At this point one may ask himself/herself, hearing all the praiseworthy things about the Law School of Vienna, how he or she will deal with the usage of the German language. As a foreign student, the candidate needs to have a German level of at least B2. The University of Vienna offers German courses special for foreign students for about 200 € per module. You also have to bring a certificate which is recognised by the University of Vienna, for instance DSD II, DSH.
Last but not least, we have to discuss a hot topic: FINANCE. The study fees required by the University of Vienna do not overcome 19 Euros. The first fourteen semesters are therefore, almost for free. Those rules apply for students from the European Union and who carry on a diploma program. Students also benefit from a couple of tariff reductions.
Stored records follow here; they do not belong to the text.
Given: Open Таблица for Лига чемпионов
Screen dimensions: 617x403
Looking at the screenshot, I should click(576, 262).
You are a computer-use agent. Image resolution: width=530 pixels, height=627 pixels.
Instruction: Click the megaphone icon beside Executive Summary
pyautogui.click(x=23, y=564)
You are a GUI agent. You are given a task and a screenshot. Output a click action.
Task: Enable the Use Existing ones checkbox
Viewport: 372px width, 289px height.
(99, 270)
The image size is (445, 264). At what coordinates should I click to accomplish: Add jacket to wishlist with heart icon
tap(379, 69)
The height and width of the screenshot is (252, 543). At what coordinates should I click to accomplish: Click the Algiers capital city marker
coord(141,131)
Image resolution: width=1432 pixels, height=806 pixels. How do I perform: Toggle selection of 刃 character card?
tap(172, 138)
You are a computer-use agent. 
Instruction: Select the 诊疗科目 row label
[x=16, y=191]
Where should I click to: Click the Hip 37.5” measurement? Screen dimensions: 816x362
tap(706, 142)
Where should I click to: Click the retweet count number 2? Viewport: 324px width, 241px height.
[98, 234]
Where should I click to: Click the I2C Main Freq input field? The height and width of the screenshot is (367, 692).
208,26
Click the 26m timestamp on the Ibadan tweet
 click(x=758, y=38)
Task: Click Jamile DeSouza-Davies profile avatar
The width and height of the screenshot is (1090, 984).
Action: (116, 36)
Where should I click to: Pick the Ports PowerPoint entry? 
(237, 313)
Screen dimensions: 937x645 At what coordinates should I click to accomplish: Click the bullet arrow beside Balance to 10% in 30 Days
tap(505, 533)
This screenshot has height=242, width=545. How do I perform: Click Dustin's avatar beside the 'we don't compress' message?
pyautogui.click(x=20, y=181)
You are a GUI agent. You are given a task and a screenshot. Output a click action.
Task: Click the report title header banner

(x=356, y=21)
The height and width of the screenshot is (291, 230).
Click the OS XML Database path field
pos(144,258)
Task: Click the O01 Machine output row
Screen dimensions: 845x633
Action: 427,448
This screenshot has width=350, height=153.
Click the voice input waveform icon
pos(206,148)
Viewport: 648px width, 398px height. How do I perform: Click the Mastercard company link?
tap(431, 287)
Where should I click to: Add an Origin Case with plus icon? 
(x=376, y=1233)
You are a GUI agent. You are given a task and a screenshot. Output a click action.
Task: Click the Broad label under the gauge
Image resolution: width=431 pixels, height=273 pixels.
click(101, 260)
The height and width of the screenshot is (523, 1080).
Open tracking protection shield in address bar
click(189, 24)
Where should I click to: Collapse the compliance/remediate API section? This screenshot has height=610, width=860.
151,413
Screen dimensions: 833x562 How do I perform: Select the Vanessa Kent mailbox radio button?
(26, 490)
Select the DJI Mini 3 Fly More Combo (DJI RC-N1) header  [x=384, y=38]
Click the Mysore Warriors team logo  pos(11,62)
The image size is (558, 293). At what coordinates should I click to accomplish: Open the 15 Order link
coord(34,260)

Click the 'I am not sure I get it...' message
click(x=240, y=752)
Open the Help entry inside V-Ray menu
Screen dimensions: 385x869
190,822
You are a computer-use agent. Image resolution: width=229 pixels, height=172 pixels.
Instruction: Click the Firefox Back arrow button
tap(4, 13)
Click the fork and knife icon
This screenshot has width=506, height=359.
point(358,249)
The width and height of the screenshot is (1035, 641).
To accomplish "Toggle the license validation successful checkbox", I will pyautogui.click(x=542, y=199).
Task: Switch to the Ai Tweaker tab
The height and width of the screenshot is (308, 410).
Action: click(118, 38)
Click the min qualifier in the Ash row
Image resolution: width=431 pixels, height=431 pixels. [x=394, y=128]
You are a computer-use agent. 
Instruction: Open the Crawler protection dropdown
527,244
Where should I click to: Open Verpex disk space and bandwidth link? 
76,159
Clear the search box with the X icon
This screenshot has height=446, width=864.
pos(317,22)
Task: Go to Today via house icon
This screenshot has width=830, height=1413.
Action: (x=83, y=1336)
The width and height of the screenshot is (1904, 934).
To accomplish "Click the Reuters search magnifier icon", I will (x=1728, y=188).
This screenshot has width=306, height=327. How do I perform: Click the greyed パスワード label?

The first thing a student should do when coming to Vienna is open a bank account, which is free for the whole study period, but usually under the condition of not reaching the age of twenty-seven during it (which is also not desirable taking into consideration that you want your career to be ‘tip-top’ by then). An amount between 250 and 400 € is going to be spend on rent, approximately 70 € per semester for public transportation (which are of a very good quality and thus worth all the money), 100 € for food, and between 50 to 100 € for books, which you can also borrow from the library for a whole semester.
For students who are looking to spend some quality time, during their study period, Vienna has everything they need. From clubs to museums, restaurants where you are being served the traditional ‘Wiener Schnitzel’, bars, beach clubs for the summer, concerts, parks, youth programs etc. The City of Vienna also organises ‘The Long Night of Museums’ when one can enter museums for a very cheap price and even for free.
With this article I hope to have given you an overview about how the life as a student at the Vienna Law School looks like. Vienna is a great place for students with high potential who look for new opportunities to build up their careers. Not only that it gives you the chance to get in touch with firms and corporations, or to develop yourself as a self-employer on a flourishing business market, but it also puts you in a place where the people who need you can and do search for you on different fairs and exhibitions, which we call ‘Messen’. Juridicum gives you the opportunity to become a lawyer, a jurist, a notary, a tax adviser, or a consultant, and usually those who take it, never regret it.